Yea, that sure reminded me to get ABP and never buy that brand of lotion. ffs at least match them to some related ads. It's not rocket science. Seriously, it's not that hard to scan the f*cking title for the ads. It says 'gameplay' not foreplay or beauty lesson.
Until a tipping point is reached, the ad industry will not reform themselves. Until that time, it will be a arms race between the blocking software and the ad industry. Until it hurts them financially for trying to develop more intrusive ways to counteract the blocking side, they will continue down the wrong path. There have to be some out there working to change this paradigm, and make ads safe, and non-intrusive. But, it will take time. I read articles the other day about all the fraud in the ad industry too. So they have major work to clean up the entire way of doing business. I think it's time to help push them over the edge, by doing a little advertising of our own, to get even more people using adblocker software.
The numbers favor the ad people. Ads are still so cheap to make that just one hit in say a million can justify the expense. You can't make them illegal due to freedom of speech issues, and bandwidth is double edged because BOTH ends pay for bandwidth.
What happens when everything goes behind ad walls?
"Ads are still so cheap to make that just one hit in say a million can justify the expense."
And the industry has no metrics on the negative effect of the the other 999,999 so they can go on selling their services to the special snowflakes who haven't cottoned on to the idea that the ads for their products will annoy their potentials customers just as much as other ads annoy them.
"What happens when everything goes behind ad walls?"
You think everything would? There'll always be some sites smart enough to thing differently and hoover up most of the traffic.
"...selling their services to the special snowflakes who haven't cottoned on to the idea that the ads for their products will annoy their potentials customers..."
Most bizarre is the ad industry's constant reference to its output as "content" in that way usually reserved for purveyors of pseudo luxury watches etc. The special snowflakes no doubt lap up the idea people really want to see their ads, but reading the trade journals, I'm not so sure the ad pimps aren't drinking their own magic potion, Makes for very confusing reading when absolutely everything is referred to as "content".
Re: Until a tipping point is reached, the ad industry will not reform themselves.
From my readings on other behavioural change, it would seem that 25% is a good rule of thumb. At this point people's perceptions seem to change and begin to treat the 'new' thing as normal. Hence given usage of adblockers is between 19~21%, I suspect the ad networks are working so hard currently to block the use of adblockers is an attempt to prevent the tipping point being reached...
The fact is, I would gladly turn off my adblockers if, and only if, they respected my privacy and do not track me (which they didn't do in the past), do not use javascript or flash or java (which they didn't do in the past), do not block all or part of a website (which they didn't do in the past), do not have any autoplay video or audio ads (which they didn't do in the past), and do not take up half of a web page's content (which they didn't do in the past).
Advertisers had a successful model in the past, back when the internet went from luxury to necessity.

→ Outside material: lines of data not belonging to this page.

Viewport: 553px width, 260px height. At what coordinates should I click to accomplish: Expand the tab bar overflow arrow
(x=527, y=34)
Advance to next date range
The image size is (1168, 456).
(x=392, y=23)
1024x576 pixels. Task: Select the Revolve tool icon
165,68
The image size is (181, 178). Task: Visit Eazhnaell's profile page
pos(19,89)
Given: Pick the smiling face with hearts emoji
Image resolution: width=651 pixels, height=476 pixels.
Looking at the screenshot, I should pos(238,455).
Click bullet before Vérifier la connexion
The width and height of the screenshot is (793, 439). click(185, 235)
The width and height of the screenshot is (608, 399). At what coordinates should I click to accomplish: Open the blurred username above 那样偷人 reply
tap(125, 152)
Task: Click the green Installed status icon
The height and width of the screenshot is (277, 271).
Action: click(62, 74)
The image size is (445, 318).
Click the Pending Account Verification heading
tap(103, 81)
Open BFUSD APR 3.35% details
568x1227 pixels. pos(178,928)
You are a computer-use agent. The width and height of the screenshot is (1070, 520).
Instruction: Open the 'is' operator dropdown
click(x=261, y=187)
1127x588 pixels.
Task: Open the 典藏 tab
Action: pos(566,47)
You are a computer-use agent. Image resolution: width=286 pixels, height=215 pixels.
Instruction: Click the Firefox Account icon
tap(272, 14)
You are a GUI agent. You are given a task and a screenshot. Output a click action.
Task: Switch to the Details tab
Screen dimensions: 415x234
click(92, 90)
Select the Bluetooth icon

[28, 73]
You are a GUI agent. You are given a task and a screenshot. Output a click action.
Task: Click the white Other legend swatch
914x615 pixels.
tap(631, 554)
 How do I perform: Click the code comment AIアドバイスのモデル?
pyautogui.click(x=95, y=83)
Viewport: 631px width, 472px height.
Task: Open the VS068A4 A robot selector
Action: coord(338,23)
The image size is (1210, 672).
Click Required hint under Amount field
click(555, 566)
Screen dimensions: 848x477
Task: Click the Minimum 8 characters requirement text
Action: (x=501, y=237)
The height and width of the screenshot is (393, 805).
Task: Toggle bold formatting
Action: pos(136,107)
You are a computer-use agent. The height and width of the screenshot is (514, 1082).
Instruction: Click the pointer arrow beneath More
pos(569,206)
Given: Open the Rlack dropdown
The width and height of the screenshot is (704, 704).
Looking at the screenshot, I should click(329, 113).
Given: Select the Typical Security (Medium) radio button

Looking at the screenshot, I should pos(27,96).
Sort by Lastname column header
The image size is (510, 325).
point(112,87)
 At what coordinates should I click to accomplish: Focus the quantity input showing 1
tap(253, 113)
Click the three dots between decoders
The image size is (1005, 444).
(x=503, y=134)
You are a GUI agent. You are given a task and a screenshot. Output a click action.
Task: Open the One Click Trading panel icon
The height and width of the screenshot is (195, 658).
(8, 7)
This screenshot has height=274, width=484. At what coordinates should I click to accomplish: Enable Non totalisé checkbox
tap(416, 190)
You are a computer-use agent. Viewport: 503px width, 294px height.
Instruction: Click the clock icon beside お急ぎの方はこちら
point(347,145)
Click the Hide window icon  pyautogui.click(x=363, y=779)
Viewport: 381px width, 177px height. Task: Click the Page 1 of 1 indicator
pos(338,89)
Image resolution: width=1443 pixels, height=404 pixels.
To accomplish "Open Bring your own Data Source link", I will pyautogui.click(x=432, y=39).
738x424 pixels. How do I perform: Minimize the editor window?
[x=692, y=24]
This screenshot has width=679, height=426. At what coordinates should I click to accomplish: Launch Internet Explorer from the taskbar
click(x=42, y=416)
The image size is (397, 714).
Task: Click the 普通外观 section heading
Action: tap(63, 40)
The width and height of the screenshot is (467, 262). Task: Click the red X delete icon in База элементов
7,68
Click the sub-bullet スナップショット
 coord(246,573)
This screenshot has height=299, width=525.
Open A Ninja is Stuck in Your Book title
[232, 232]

If it worked once, it can work again.
There are a couple of sites I use regularly where I have chosen to pay a small annual subscription to view them without advertisements.
One of these sites has recently started pushing increasingly intrusive "offers from our carefully chosen partners", which I believe to be simply greedy. Needless to say these offers cannot easily be disabled...
Guess who won't be getting their annual subscription renewed.